There is NOTHING you can do to fix that.
This is how controlling, manipulative, abusive men operate and it can happen to ANYONE. Truly ANYONE. Wasting energy wondering g what you’re doing wrong will achieve nothing because the answer is - you’re not doing anything wrong ITS HIM, not you. And he will do this to every person he ever has an intimate relationship with.
Now… imagine he is a disease you’ve caught. A serious disease that will kill you, but not before it first destroys your body and mind. Imagine if a doctor told you: if you don’t treat this disease you’re going to suffer unimaginable pain, you will cease to recognize yourself, you’ll lose everything you value about your existence.
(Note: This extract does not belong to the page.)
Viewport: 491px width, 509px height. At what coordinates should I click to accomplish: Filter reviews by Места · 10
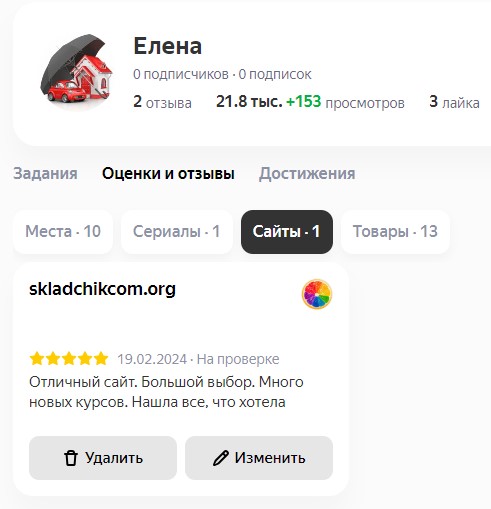(63, 232)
You can avoid that by sending one message (“this is over, don’t contact me again”). And block, disengage and never see or speak to him again. Kind of an inoculation - one nasty pinch and a few days (or weeks, or maybe even months) of feeling a bit sick and dizzy and low.
Or you can keep doing what you’re doing and suffer the long term effects - by which time the vaccination will no longer be effective so you’ll have no choice but to cure yourself, deal with the sick/dizzy/low for five times longer and from a starting point 500 times worse.
I’m not joking or being flippant when I tell you that this is a fight for your life and I don’t mean because he may physically hurt you (although it’s possible), but because when someone does what this man is doing to the inside of your head it is INVISIBLE but it is VIOLENT and it is DAMAGING.
So pick your preferred cure and take steps accordingly.
I cannot recommend reading Lundy Bancroft’s book Why Does He Do That? more strongly… (download on kindle or Apple Books app). It is incredibly insightful and compassionate and a source of strength in turbulent times.